Controvérsias com Bachelet e Piñera
A família Matthei chegou ao sul do Chile no final do século XIX, proveniente de Kassel, do interior da Alemanha, terra dos Irmãos Grimm. Desde então, os Matthei se destacaram no país como um clã de importantes empresários agropecuários.
Um dos Matthei é o elo entre a atual candidata da direita com sua principal adversária. O ex-general da FACh (Força Aérea Chilena) Fernando Matthei, pai de Evelyn, foi um dos militares que se destacaram durante a ditadura, quando foi membro da Junta Militar de Governo desde 1978 até o fim do regime.
Ele defendeu a ajuda militar entregue pelo Chile ao Reino Unido durante a Guerra das Malvinas. Na época, Santiago permitiu que o exército britânico usasse ilhas chilenas da região do Estreito de Magalhães como base militar improvisada. Segundo Matthei, “uma aliança para proteger a soberania do Chile, que seria o alvo seguinte a ser atacado caso os argentinos vencessem”.

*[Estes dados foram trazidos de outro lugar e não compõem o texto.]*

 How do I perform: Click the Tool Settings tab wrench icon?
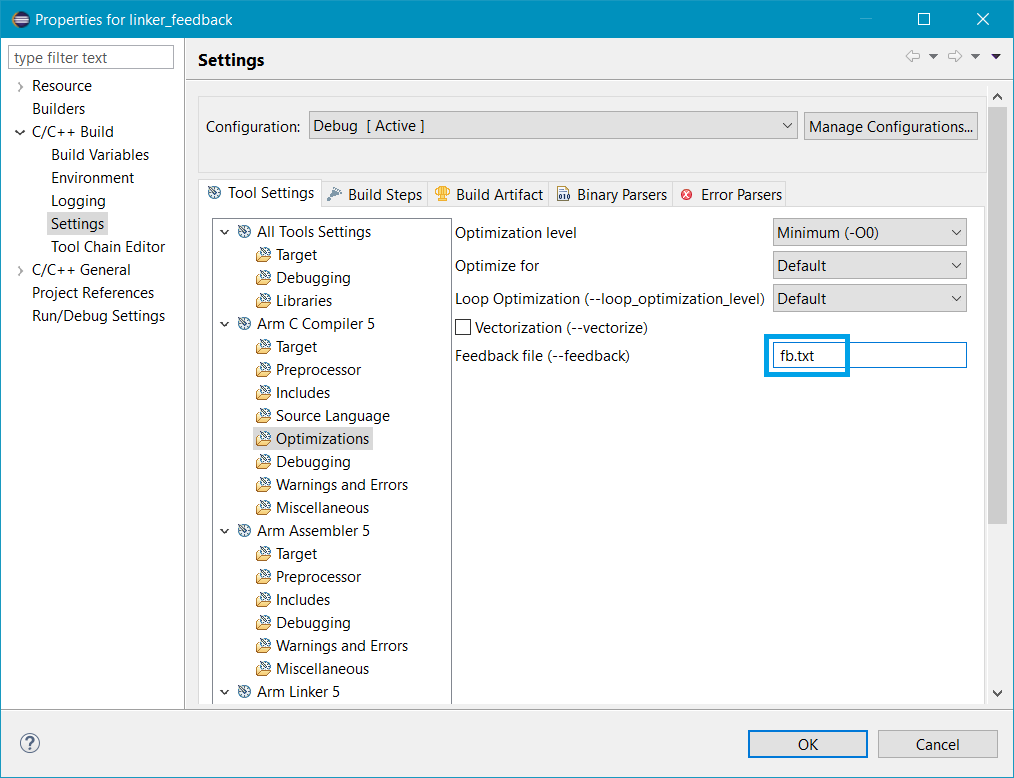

Antes do golpe, o então coronel era visto como amigo do general da FACh Alberto Bachelet, pai de Michelle e um dos militares que tentou resistir ao golpe, e por isso foi detido, torturado e assassinado. Atualmente, Matthei é investigado no processo que apura sua responsabilidade na morte de Bachelet. A iniciativa é do ministro Mario Carroza, da Corte de Apelações de Santiago, o mesmo que trabalha, paralelamente, no caso da morte do poeta Pablo Neruda.
Reprodução/CNN Chile
Fernando Matthei admite em programa da CNN chilena que sabia das violações de direitos humanos durante a ditadura
Evelyn desponta no cenário político chileno nos anos 1980 como líder da chamada Patrulha Juvenil, um grupo de jovens ligados ao partido RN, defensores do modelo econômico neoliberal instaurado por Pinochet. Apesar de ser filha de um general da Junta Militar, a Patrulha Juvenil era crítica dos casos de violação aos direitos humanos, e a própria Matthei foi uma das primeiras figuras da direita chilena a mencionar e condenar as torturas em uma entrevista ao canal estatal chileno TVN.
Em 1992, já como deputada ela e o então senador Piñera, que foi seu colega na Patrulha Juvenil, despontavam como possíveis candidatos presidenciais pelo RN às eleições em 1993. Até que, um escândalo revelou grampo telefônico no qual Piñera dava instruções a um correligionário do partido para criar eventos onde Matthei seria ridicularizada. A intenção era prejudicar sua postulação. O caso, que ficou conhecido no país como “Piñeragate”, enterrou as pretensões de ambos naquele ano, e levou Matthei a abandonar o RN e logo se filiar ao outro partido da direita chilena, a UDI.
Logo depois, Matthei foi eleita senadora pela província de Coquimbo, cargo para o qual se reelegeu oito anos depois, e que só deixou para assumir como ministra de Piñera, com quem retomou a amizade. De fato, foi a partir dessa reconciliação, que o RN se viu forçado a aceitar o nome de Matthei. Resta observar neste ano como a candidatura de uma direitista “light” contra uma das presidentes mais populares, será encarada pelos chilenos.